Republic may drop Midwest name
#15
Here's my non-flame-bait educated guess on how this will all play out.
5 years from now:
Midwest brand, service, name and original hub (MKE) gone. Midwest Legacy crews all gone, in part due to the awful deal they will get on the integration, and the fact that Republic as a whole will shrink.
Fleet reduction, most 50 seats gone, some 70 seaters gone. UA and DL don't renew due to the obvious competition that the new and improved Frontier will bring into their markets. Most buses will go away and replaced in some ratio with either 190's or BB's new toy the C-series.
Frontier is the new name for all integrated branded operations.

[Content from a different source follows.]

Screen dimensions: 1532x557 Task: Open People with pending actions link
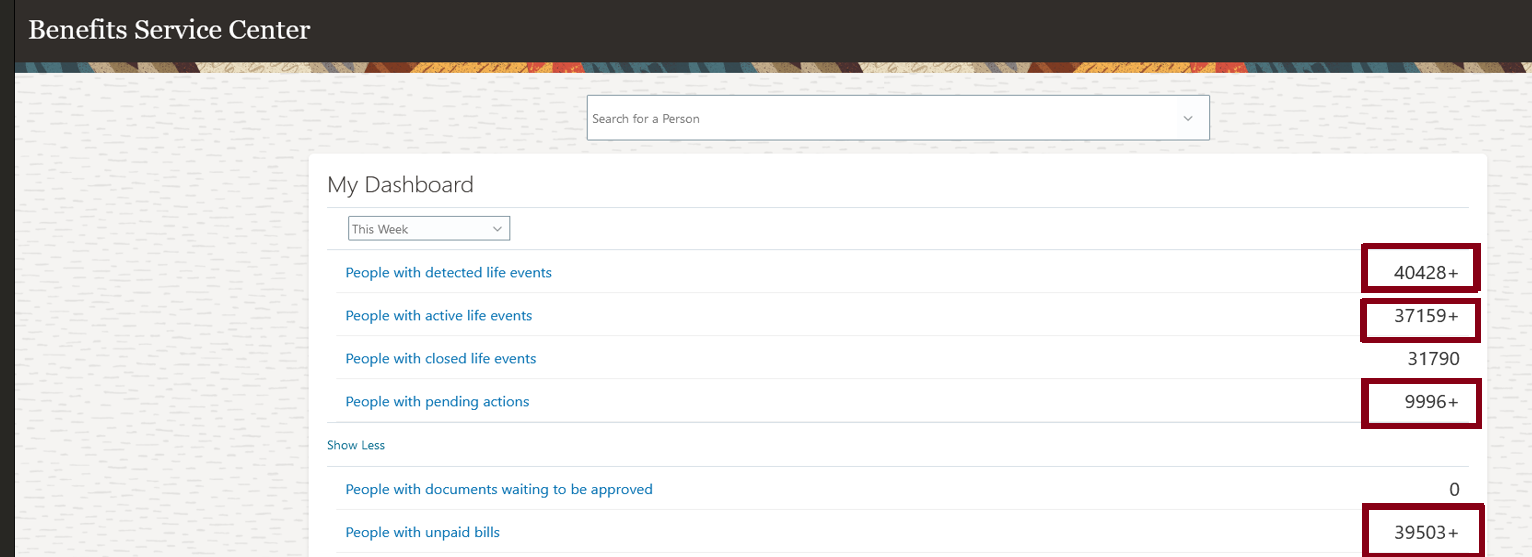tap(437, 401)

However, due to continued pressure from other LCC's (SWA, Airtran, possibly even JetBlue), the business model shifts from a service driven product (Legacy Midwest, current Frontier), to a wholesale lesser quality product.
End result:
RAH will be about half the size it currently is, but still around. Most Frontier and Midwest Legacy crews gone due to decaying QOL, pay, and issues with SLI. Most of the buses gone with a 1-2 or even 1-3 ratio of replacement. Most market share shifting over to Airtran and Southwest. All and all, a bad thing for everyone involved and everyone in the industry.
Uptimistc (yet unrealistic) result:
SLI goes through without a scratch, everyone is happy, the company thrives without much resistance from competition, and the new and improved Frontier integrated pilot group negotiates an industry leading contract.
Time will tell, again, this is just a humble opinion, and educated guess.
goaround
5 years from now:
Midwest brand, service, name and original hub (MKE) gone. Midwest Legacy crews all gone, in part due to the awful deal they will get on the integration, and the fact that Republic as a whole will shrink.
Fleet reduction, most 50 seats gone, some 70 seaters gone. UA and DL don't renew due to the obvious competition that the new and improved Frontier will bring into their markets. Most buses will go away and replaced in some ratio with either 190's or BB's new toy the C-series.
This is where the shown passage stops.